> REQUIRED WORK:
1. Return the stretch of the entrepreneurship post from "There is one" through "as an entrepreneur.", copied word for word.
2. Write the next part of the entrepreneurship post, picking up right after its final sentence.

> SOURCE:
◇ ◇ ◇ ◇ ◇

What is Entrepreneurship?
This blog will be exploring social entrepreneurship. But, in order to successfully understand the social aspect of it, we’ll need to answer the question: “What is Entrepreneurship?”, and have a clear understanding of the general terms “entrepreneurship” and “entrepreneur”.
Let’s start with the question:
What is an Entrepreneur?
Around the year 1800, French Economist Jean-Baptiste first defined the entrepreneur as someone who, “shifts economic resources out of an area of lower and into an area of higher productivity and greater yield.” Entrepreneurship is everything that happens between the idea and the final result, or according to Baptiste, all the actions that occur to transfer from low productivity to a high productivity.
This is a simple an intuitive definition that describes entrepreneurial activity. It’s a value proposition, “My company X will turn Y resource into a billion dollars”. However, if you apply it differently, there’s a lot of wiggle room. By Baptiste’s definition anyone using a simple lifehack could be transferring something useless or unproductive into something useful or productive.
More recent definitions of entrepreneurship set further standards to tighter define entrepreneurs and entrepreneurship. These definitions are essential to create a distinction between the everyday life hacker and the entrepreneur. Common qualities absent from the average hacker are creativity, fortitude, and ambition.
There is one more important part of the entrepreneur that distinguishes them from the average hacker. The entrepreneur’s productivity improvements affect the public. A private hack that only helps one individual, no matter how useful or repeatable, does not label them as an entrepreneur.

◇ ◇ ◇ ◇ ◇

> GIVEN DATA:
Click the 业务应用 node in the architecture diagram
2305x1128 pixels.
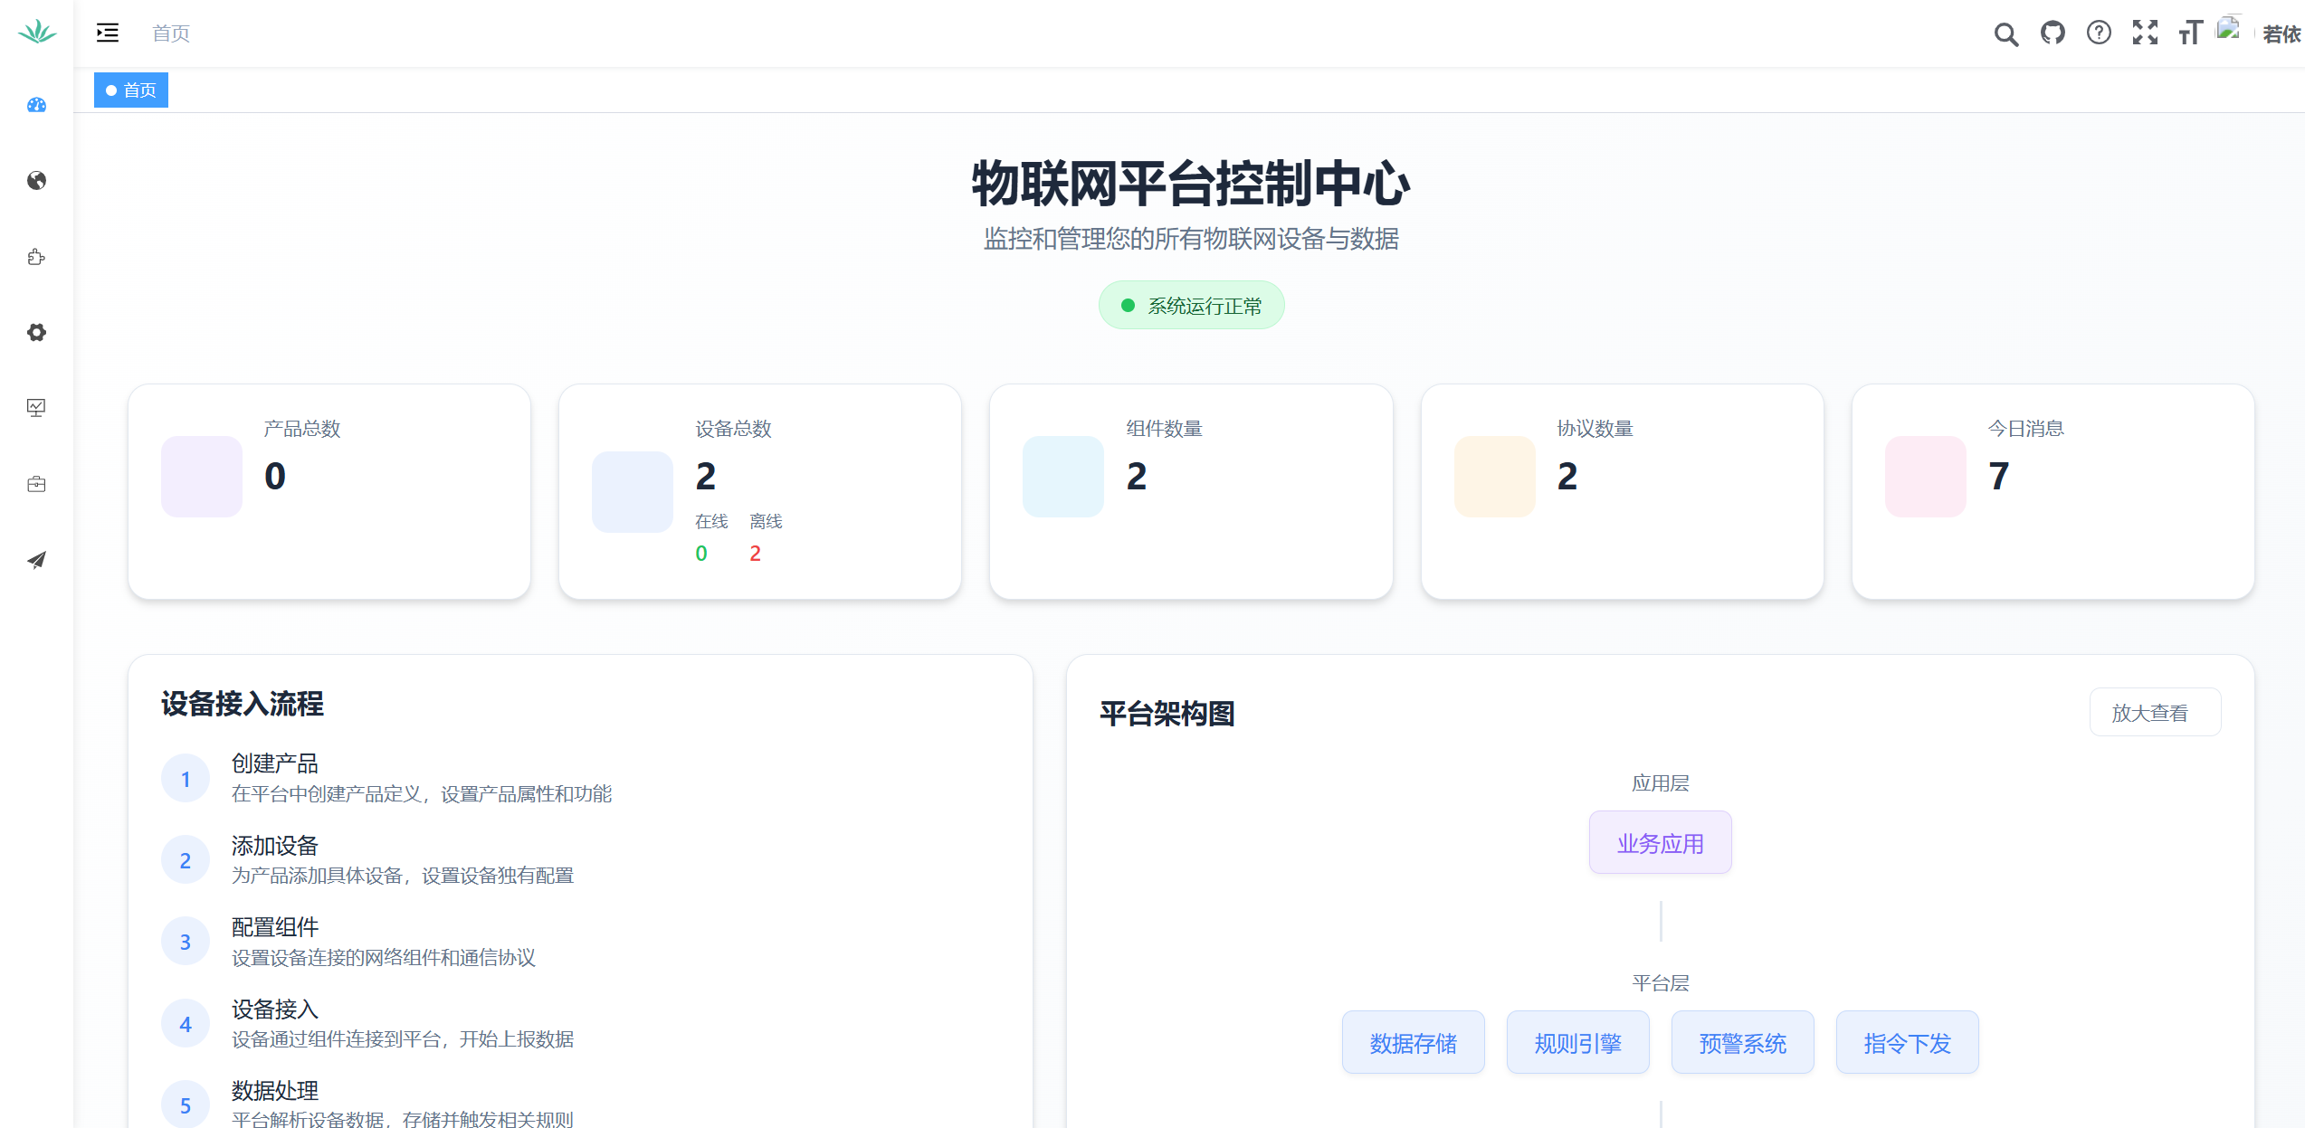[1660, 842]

◇ ◇ ◇ ◇ ◇

> TASK-BY-TASK ANSWERS:
1.
There is one more important part of the entrepreneur that distinguishes them from the average hacker. The entrepreneur’s productivity improvements affect the public. A private hack that only helps one individual, no matter how useful or repeatable, does not label them as an entrepreneur.

2.
While further advanced, this definition is still black and white, it leaves us with two pools: People adding public value with Creativity, Fortitude, and Ambition (the entrepreneurs) and People failing to add public value (Non-entrepreneurs life hackers + rest of population).
This leaves us with one question left:
“Where do you add value?”
Entrepreneurs add value in public organizations and private enterprises. You don’t (and shouldn’t) need to drop out of college or quit your job to become an entrepreneur. It’s perfectively acceptable to be disruptive, creative, courageous, and ambitious in the workplace too.
In fact, most companies embrace the entrepreneurial mindset amongst their employees and some of the biggest companies in the United States are the greatest advocates of entrepreneurship in the workplace. For example, Facebook, Google, Tesla, Amazon, and others have all achieved widespread acclaim for their entrepreneurially minded workforce.
We are left with a balanced and refined definition of entrepreneurship:
“An individual increasing the value of resources available to the public through creativity, courage, and ambition either in their organization or private enterprise”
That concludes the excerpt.